Poussé, projeté, ça me débat de partout,
mes mots simultanés, bousculés, les êtres bousculés, simultanés, ça s’entrechoque, ça se traverse, ça disparaît dans la fluidité, ce qui ne s’explique jamais[9].

Entre Moments fragiles de Jacques Brault (Noroît, 1984) et Malgré la mort du monde de Jean-Marc Desgent (Les Herbes rouges, 1985) — deux recueils que l’on pourrait considérer comme l’actualisation poétique des réflexions mises de l’avant dans les deux essais qui nous préoccupent — la différence ne tient pas seulement aux enjeux d’écriture, mais aussi à l’intensité, à la densité et au rythme des vers. De la filiation littéraire (l’intimisme de l’un contre le formalisme de l’autre) jusqu’à la disposition visuelle des poèmes (les vers brefs inspirés des haïkus japonais de Brault contre les poèmes-fleuves de Desgent), tout paraît donc séparer ces deux voies poétiques.

Or, les deux auteurs se retrouvent dans un décentrement de la réflexion poétique. Suivant une deuxième lecture attentive aux manques, trous, creux qui errent entre les paragraphes détachés et segmentés de ces deux textes, il s’avère que ceux-ci se fondent sur des prémisses similaires et paradoxales : l’émiettement du discours et le refus de la définition. Là où Jacques Brault indique : « Ne pas définir, mais indéfinir. La poésie ne vient au poème que par surcroit » (PM, p. 82), Jean-Marc Desgent écrit : « Je n’affirme pas, je m’affirme dans un présent interrogé. » (L, p. 31) L’absence de règles normatives (ce que devrait être, a priori, un art poétique) s’avère le point commun de ces deux textes. Ce défaut de référent stable n’en constitue pas moins le moteur de l’écriture, d’où la position intenable et aporétique des deux auteurs. Desgent est éloquent sur ce point, affirmant dès le début de son texte :

La douleur, c’est moi : incertitudes et questionnements profonds, durs, méchants. Elle est labyrinthe qui mène jusqu’à moi, errance infinie, écriture. Dans le dédale, avant et après, derrière et devant, surgissent, simultanés. Je dis oui aux équivoques et la douleur me dévoile en toutes contradictions. C’est l’ambiguïté du texte que je suis.

L, p. 31

Incertitude et douleur qui se décèlent aussi dans le texte de Brault : « Et par ces pages mal fichues me vient une douleur. Enfantine. Insondable. » (PM, p. 87) Au questionnement quant à une « raison » d’écriture, nous retrouvons donc une même réponse caduque dans « Une poétique en miettes », qui débute précisément par un acquiescement à l’incertitude : « Encore écrire sur l’écrire ? Pourquoi, alors que je ne sais pas ? — Peut-être pour cette raison même » (PM, p. 73 ; l’auteur souligne). C’est en résistant à une domestication théorique que ces deux textes se rejoignent. Le refus de clore le texte sur une signification fixe entraîne un émiettement du discours, qui se manifeste dès lors selon différentes fragmentations syntaxiques, ruptures de ton, distractions lyriques, dérives et vertiges des sens.
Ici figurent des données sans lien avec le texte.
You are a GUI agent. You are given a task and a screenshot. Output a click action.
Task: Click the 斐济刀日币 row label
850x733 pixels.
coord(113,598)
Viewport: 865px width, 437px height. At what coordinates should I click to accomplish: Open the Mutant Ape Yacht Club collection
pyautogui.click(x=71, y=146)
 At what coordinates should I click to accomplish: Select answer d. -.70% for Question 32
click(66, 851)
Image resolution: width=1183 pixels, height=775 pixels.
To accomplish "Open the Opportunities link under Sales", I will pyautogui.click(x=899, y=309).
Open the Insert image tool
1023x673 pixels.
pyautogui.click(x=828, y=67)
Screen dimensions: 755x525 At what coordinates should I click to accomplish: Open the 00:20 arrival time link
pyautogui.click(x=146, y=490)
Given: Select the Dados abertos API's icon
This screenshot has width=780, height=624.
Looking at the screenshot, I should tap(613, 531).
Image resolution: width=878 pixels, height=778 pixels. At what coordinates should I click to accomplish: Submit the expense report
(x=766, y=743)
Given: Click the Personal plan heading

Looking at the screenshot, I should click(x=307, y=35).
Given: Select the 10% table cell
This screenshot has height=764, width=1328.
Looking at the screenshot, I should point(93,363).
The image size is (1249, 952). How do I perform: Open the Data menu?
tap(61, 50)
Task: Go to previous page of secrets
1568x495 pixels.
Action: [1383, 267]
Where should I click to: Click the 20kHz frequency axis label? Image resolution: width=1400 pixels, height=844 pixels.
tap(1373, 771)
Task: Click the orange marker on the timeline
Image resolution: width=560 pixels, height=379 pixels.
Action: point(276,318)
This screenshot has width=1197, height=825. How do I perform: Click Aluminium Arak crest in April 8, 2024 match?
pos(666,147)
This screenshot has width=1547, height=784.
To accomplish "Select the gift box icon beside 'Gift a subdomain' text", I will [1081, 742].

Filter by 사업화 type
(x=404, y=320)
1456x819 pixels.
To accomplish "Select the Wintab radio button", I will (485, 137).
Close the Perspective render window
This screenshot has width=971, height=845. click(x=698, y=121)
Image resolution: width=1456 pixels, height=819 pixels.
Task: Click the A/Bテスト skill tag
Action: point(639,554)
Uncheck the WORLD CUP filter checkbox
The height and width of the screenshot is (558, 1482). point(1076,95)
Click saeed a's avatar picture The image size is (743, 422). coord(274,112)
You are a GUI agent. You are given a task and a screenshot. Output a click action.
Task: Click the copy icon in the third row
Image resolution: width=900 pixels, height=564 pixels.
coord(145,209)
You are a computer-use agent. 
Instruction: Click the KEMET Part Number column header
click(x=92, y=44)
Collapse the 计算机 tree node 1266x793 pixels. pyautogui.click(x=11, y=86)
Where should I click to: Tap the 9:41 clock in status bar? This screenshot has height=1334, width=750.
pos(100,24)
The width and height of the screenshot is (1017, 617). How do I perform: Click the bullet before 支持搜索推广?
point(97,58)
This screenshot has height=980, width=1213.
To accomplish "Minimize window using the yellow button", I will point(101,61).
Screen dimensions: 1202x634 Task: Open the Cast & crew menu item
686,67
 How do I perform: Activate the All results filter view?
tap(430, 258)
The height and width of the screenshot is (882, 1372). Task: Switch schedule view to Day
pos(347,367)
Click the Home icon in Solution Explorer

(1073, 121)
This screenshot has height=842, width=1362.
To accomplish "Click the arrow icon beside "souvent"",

En plaçant côte à côte « Je ne reviendrai jamais du labyrinthe » et « Une poétique en miettes » nous obtenons un étrange panorama : forêt urbaine, ciel en morceaux détachés[10]. Pour saisir la portée toujours actuelle de ces écrits — si l’on en juge par deux essais ultérieurs qui réinvestissent les voies ouvertes ici : Dans la nuit du poème de Jacques Brault (Noroît, 2011) et Artaud-Gauvreau de Jean-Marc Desgent (Poètes de Brousse, 2010) —, il faut d’abord les situer dans le contexte d’un « décentrement » de la littérature au Québec, propre au début des années 1980. Nous verrons dans un deuxième temps comment chacune de ces esthétiques organisent une perte de sens selon leur tonalité respective (vacance chez Brault, surabondance chez Desgent) et produisent un éparpillement des signifiés possibles, trous ou ouvertures poétiques qui induisent une nudité autrement féconde, par exemple en tirant du désastre un bonheur de l’échec : « Écrire, aimer, il n’est jamais trop tard pour s’y mettre. Il n’est jamais insignifiant ou désastreux d’échouer. J’écris donc dans le but de renouer un fil cassé, de retrouver la force et la douceur de certains mots, de certains traits — trahis. » (PM, p. 86) Dans un troisième temps, il s’agira de relier ce mécanisme de dénuement qui menace tout poème de disparition — « Donc, se taire : laisser être le chant, nu, désarmé, plus risible encore que l’espoir » (PM, p. 79) — à une érotique (du vide), à une mythification amoureuse, suivant la conception de quelques trouvères médiévaux, mystiques de la Dame : « Mais le corps adoré échappe autant que le Dieu qui s’efface. Il hante l’écriture : elle chante sa perte sans pouvoir l’accepter ; en cela même, elle est érotique[11]. »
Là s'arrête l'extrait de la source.